[begin PROVIDED RECORDS]

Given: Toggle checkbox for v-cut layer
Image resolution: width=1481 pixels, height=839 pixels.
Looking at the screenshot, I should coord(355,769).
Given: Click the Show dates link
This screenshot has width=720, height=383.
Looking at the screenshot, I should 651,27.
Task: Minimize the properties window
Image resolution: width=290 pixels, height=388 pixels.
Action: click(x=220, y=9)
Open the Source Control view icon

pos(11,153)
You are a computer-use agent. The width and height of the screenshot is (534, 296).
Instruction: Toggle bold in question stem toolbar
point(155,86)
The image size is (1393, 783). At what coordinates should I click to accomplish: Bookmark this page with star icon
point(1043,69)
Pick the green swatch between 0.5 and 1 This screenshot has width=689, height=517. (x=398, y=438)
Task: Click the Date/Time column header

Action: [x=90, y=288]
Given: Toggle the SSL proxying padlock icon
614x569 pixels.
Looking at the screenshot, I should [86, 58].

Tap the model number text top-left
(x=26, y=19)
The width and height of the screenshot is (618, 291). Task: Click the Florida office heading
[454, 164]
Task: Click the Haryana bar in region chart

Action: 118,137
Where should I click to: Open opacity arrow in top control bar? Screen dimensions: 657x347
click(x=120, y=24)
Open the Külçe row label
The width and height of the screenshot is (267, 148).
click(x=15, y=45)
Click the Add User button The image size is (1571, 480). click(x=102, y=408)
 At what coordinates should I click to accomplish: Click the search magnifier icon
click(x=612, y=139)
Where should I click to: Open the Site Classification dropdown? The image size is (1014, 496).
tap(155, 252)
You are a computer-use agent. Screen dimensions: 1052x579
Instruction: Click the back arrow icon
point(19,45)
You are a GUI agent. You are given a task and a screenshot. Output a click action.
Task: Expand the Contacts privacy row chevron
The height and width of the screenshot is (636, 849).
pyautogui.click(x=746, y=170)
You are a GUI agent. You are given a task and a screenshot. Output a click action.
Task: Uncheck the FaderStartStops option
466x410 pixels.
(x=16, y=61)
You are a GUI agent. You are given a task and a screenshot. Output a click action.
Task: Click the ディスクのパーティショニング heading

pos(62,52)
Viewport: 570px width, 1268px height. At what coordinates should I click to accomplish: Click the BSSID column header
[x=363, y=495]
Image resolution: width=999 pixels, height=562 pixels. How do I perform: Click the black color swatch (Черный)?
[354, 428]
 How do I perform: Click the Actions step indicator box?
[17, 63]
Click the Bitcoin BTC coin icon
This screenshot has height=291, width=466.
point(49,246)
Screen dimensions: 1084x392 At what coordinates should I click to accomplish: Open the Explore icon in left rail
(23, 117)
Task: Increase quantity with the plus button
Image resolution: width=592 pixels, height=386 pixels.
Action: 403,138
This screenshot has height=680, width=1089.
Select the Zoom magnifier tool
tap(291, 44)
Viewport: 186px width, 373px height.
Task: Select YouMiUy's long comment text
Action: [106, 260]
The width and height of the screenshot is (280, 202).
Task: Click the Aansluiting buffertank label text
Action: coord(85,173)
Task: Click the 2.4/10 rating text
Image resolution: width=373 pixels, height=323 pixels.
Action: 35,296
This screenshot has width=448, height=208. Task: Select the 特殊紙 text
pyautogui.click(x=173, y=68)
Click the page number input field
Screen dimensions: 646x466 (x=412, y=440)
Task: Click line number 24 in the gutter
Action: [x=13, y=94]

[end PROVIDED RECORDS]

**STATED TASK**
Copy all of the items above word for word.

**TASK RESPONSE**
Given: Toggle checkbox for v-cut layer
Image resolution: width=1481 pixels, height=839 pixels.
Looking at the screenshot, I should coord(355,769).
Given: Click the Show dates link
This screenshot has width=720, height=383.
Looking at the screenshot, I should 651,27.
Task: Minimize the properties window
Image resolution: width=290 pixels, height=388 pixels.
Action: click(x=220, y=9)
Open the Source Control view icon

pos(11,153)
You are a computer-use agent. The width and height of the screenshot is (534, 296).
Instruction: Toggle bold in question stem toolbar
point(155,86)
The image size is (1393, 783). At what coordinates should I click to accomplish: Bookmark this page with star icon
point(1043,69)
Pick the green swatch between 0.5 and 1 This screenshot has width=689, height=517. (x=398, y=438)
Task: Click the Date/Time column header

Action: [x=90, y=288]
Given: Toggle the SSL proxying padlock icon
614x569 pixels.
Looking at the screenshot, I should [86, 58].

Tap the model number text top-left
(x=26, y=19)
The width and height of the screenshot is (618, 291). Task: Click the Florida office heading
[454, 164]
Task: Click the Haryana bar in region chart

Action: 118,137
Where should I click to: Open opacity arrow in top control bar? Screen dimensions: 657x347
click(x=120, y=24)
Open the Külçe row label
The width and height of the screenshot is (267, 148).
click(x=15, y=45)
Click the Add User button The image size is (1571, 480). click(x=102, y=408)
 At what coordinates should I click to accomplish: Click the search magnifier icon
click(x=612, y=139)
Where should I click to: Open the Site Classification dropdown? The image size is (1014, 496).
tap(155, 252)
You are a computer-use agent. Screen dimensions: 1052x579
Instruction: Click the back arrow icon
point(19,45)
You are a GUI agent. You are given a task and a screenshot. Output a click action.
Task: Expand the Contacts privacy row chevron
The height and width of the screenshot is (636, 849).
pyautogui.click(x=746, y=170)
You are a GUI agent. You are given a task and a screenshot. Output a click action.
Task: Uncheck the FaderStartStops option
466x410 pixels.
(x=16, y=61)
You are a GUI agent. You are given a task and a screenshot. Output a click action.
Task: Click the ディスクのパーティショニング heading

pos(62,52)
Viewport: 570px width, 1268px height. At what coordinates should I click to accomplish: Click the BSSID column header
[x=363, y=495]
Image resolution: width=999 pixels, height=562 pixels. How do I perform: Click the black color swatch (Черный)?
[354, 428]
 How do I perform: Click the Actions step indicator box?
[17, 63]
Click the Bitcoin BTC coin icon
This screenshot has height=291, width=466.
point(49,246)
Screen dimensions: 1084x392 At what coordinates should I click to accomplish: Open the Explore icon in left rail
(23, 117)
Task: Increase quantity with the plus button
Image resolution: width=592 pixels, height=386 pixels.
Action: 403,138
This screenshot has height=680, width=1089.
Select the Zoom magnifier tool
tap(291, 44)
Viewport: 186px width, 373px height.
Task: Select YouMiUy's long comment text
Action: [106, 260]
The width and height of the screenshot is (280, 202).
Task: Click the Aansluiting buffertank label text
Action: coord(85,173)
Task: Click the 2.4/10 rating text
Image resolution: width=373 pixels, height=323 pixels.
Action: 35,296
This screenshot has width=448, height=208. Task: Select the 特殊紙 text
pyautogui.click(x=173, y=68)
Click the page number input field
Screen dimensions: 646x466 (x=412, y=440)
Task: Click line number 24 in the gutter
Action: [x=13, y=94]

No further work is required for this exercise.